Raúl Castro, quien había encargado que sus restos fueran cremados, mandó construir su propia tumba en un pedrusco de 130 toneladas, asentado en la cima de una elevación en la Sierra Cristal, a 70 kilómetros de Santiago de Cuba, y donde estaban depositadas las cenizas de su esposa, Vilma Espín desde el 23 de junio de 2007.

El monolito, adornado con flores naturales y rodeado de palmeras, había sido trasladado desde la Gran Piedra, una montaña de mil 225 metros de altura y distante a un centenar de kilómetros. El nicho del presidente cubano tenía inscrito su nombre con letras de bronce verde oliva.

Allí también se encontraban soterradas las cenizas del comunista español Antonio Gades, muy amigo en vida del presidente cubano y un coreógrafo relevante. Su losa estaba diseñada como una palma trunca y se levantaba sobre un tablado hecho con piedras traídas de su natal Valencia, frente a una réplica en mármol de sus zapatillas de baile.

Poco antes de morir, en julio de 2004, Gades legó por escrito sus restos “a mi compadre Raúl Castro”, quien los colocó junto a su peñasco el 27 de marzo de 2005. En el lugar también descansan los despojos del jefe de espías Manuel Piñeiro, quien por instrucciones de Fidel Castro había exportado la Revolución a América Latina durante los años sesentas y setentas.

* * *

En cambio, las autoridades y el pueblo cubanos mantenían la última morada de los cantantes pinareños Pedro Junco y Polo Montañez en una desolación injusta, un deterioro irresponsable y una indolencia injustificada, pese a que ambos habían muerto en su tierra, lo cual constituía, para los cánones del sistema comunista, un mérito patriótico inapelable.

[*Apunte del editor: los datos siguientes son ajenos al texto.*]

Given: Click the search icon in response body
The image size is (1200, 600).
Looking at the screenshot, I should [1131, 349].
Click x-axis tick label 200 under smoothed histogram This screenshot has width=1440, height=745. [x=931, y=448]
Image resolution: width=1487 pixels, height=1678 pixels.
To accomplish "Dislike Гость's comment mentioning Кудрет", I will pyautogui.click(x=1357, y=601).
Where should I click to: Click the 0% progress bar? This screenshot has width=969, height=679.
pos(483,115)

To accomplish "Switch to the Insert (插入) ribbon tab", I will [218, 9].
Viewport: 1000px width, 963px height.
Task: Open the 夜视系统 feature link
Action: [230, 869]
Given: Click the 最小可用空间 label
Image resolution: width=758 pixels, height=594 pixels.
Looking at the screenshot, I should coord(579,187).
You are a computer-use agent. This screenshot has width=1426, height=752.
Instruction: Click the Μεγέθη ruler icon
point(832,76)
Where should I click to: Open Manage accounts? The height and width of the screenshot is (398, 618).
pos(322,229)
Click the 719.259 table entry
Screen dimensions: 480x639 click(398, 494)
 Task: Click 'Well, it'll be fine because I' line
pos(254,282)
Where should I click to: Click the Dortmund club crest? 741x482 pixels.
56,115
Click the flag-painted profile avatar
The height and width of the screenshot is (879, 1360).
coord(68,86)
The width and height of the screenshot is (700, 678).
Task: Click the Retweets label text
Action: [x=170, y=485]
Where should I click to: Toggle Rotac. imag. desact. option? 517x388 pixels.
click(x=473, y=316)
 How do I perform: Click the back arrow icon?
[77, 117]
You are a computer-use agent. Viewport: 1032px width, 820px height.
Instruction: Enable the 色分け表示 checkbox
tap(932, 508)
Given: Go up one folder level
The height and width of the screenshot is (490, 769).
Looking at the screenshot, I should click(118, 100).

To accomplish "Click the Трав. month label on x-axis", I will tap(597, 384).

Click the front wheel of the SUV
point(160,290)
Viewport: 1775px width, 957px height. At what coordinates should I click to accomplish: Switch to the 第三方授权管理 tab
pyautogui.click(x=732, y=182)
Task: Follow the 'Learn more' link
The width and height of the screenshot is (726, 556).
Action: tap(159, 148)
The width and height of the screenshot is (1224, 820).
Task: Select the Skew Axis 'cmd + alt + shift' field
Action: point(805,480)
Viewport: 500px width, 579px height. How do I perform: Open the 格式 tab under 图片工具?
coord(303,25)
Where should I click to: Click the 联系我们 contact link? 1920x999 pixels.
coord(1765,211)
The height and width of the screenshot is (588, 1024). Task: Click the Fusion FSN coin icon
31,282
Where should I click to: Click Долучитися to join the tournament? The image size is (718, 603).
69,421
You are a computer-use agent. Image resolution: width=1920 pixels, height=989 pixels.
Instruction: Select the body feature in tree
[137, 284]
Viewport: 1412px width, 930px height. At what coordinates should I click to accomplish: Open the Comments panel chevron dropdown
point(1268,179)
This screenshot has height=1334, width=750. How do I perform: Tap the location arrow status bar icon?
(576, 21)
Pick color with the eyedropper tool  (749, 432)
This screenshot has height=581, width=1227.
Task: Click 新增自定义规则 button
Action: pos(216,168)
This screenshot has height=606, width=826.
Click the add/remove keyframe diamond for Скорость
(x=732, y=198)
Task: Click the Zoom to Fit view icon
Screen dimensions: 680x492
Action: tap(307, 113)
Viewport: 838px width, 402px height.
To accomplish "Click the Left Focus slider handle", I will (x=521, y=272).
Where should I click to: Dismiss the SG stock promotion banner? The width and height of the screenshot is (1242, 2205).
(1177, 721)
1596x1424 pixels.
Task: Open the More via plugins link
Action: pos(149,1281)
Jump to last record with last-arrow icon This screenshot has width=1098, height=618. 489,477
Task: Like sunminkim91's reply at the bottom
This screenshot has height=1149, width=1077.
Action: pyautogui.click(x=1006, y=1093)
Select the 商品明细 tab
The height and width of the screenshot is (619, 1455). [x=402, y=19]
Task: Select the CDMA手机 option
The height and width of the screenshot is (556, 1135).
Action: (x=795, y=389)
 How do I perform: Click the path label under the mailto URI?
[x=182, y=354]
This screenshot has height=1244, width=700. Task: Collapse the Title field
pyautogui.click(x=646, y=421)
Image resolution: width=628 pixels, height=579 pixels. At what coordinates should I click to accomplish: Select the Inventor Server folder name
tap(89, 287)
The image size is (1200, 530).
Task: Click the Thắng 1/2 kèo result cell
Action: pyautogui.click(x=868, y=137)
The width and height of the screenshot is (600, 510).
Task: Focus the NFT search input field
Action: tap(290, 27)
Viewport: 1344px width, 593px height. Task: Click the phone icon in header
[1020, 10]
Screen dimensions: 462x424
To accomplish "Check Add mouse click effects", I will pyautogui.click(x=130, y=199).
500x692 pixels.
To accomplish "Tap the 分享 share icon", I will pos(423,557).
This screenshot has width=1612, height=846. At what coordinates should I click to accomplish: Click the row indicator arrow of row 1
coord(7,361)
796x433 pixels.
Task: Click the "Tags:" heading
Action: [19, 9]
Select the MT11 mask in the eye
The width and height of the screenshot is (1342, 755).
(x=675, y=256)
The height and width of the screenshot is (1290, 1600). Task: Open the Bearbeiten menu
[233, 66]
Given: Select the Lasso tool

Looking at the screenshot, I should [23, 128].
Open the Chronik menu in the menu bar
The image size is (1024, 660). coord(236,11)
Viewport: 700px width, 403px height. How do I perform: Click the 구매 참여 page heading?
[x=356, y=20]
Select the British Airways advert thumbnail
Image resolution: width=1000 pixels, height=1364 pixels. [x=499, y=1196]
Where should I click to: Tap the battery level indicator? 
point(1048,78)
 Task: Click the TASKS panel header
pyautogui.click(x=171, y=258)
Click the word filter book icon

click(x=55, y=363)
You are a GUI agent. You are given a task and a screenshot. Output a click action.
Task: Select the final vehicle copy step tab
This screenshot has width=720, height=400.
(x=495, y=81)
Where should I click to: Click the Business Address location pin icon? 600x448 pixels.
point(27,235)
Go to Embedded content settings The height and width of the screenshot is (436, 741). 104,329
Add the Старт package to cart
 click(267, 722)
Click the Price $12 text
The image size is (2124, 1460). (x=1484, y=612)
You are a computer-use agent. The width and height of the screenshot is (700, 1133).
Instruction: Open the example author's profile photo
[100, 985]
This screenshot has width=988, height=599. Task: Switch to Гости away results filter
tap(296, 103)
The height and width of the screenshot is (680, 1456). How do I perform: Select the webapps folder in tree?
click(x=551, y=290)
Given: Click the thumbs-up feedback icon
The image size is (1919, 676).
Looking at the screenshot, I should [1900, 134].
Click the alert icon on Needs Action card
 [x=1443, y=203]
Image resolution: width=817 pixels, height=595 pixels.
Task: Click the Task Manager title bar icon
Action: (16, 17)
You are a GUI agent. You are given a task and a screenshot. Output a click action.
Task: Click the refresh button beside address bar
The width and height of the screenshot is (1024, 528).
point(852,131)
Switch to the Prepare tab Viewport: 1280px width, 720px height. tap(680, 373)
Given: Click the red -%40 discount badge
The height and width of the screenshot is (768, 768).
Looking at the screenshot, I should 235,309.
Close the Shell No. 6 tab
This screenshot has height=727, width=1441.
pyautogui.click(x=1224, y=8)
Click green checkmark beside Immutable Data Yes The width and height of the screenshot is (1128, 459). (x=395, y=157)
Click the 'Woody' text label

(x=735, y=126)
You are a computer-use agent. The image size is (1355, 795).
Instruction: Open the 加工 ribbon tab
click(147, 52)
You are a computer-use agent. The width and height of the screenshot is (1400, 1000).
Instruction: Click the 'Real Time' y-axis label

Eran tumbas olvidadas, aun cuando, en el caso de Polo Montañez, el mismo Fidel Castro le había demostrado estima: “La amarguísima noticia de ese genio popular que murió en un accidente, ¿quién no ha sentido un dolor profundo? Me refiero a Polo Montañez ¿Alguno de ustedes no sufrió el dolor? ¿Y por qué? Un descuido en una carretera, alguien que parqueó sin luz, un irresponsable cualquiera que a lo mejor se tomó una cerveza”. También mandó un ramo de rosas al velatorio.

Ya nadie le lleva flores a Polo Montañez. Una de las últimas que lo acompañó fue un capullo cerrado de gladiolo, olvidado en el asiento trasero de su Hyundai el día del accidente, cuando el coche, con el techo recogido hacia atrás, arrugado como un papel y formando un amasijo de lata, fue trasladado a la estación policial del pueblo de Caimito. Una semana más tarde, un especialista estaba realizando algunas pruebas periciales en el auto siniestrado, cuando algo llamó poderosamente su curiosidad en el asiento de atrás. El capullo de gladiolo había abierto.